I envision posts on the Herpes Vaccine Blog serving one of three general purposes, and these will be discussions of:

1.  The science of HSV-2 vaccines

2.  Moving a safe and effective HSV-2 vaccine into human trials

3.  Answers to specific reader queries (which may be sent to [email protected])


What I hope to make clear through the development of this blog is that a safe and effective HSV-2 vaccine lies within our grasp, but what we lack is a critical mass of support to advance such a HSV-2 vaccine to human clinical trials.  The primary barriers to the advancement of an effective HSV-2 vaccine are (1) misinformation and (2) a pre-conceived notion that certain types of HSV-2 vaccines (e.g., live-attenuated) should not be investigated or considered for use as a human vaccine.
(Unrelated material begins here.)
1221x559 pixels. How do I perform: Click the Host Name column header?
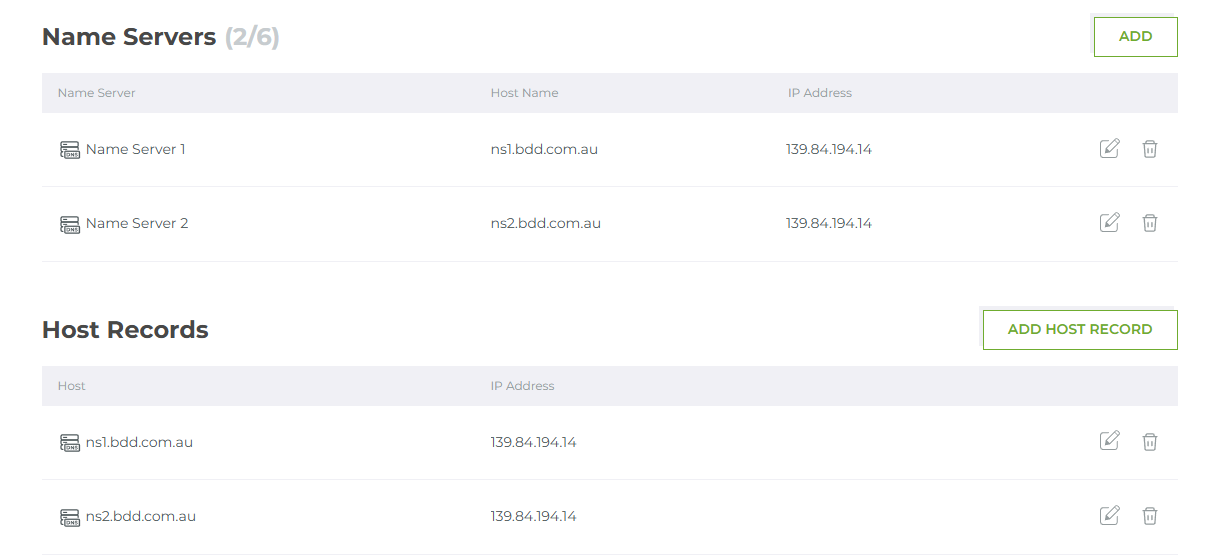pyautogui.click(x=524, y=93)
One of the central purposes of this blog will be to (try to) simply explain why past HSV-2 vaccines have not worked, and define what we need to do differently in the future if we intend to end the needless suffering caused by genital herpes.  Make no mistake…..HSV-2 genital herpes is a vaccine-preventable disease.  However, the field of HSV-2 vaccine research is long overdue for a “course correction.”  I hope that this blog serves as a vehicle to increase the public’s understanding of what we need to be doing differently if we hope to make HSV-2 genital herpes a disease of the past.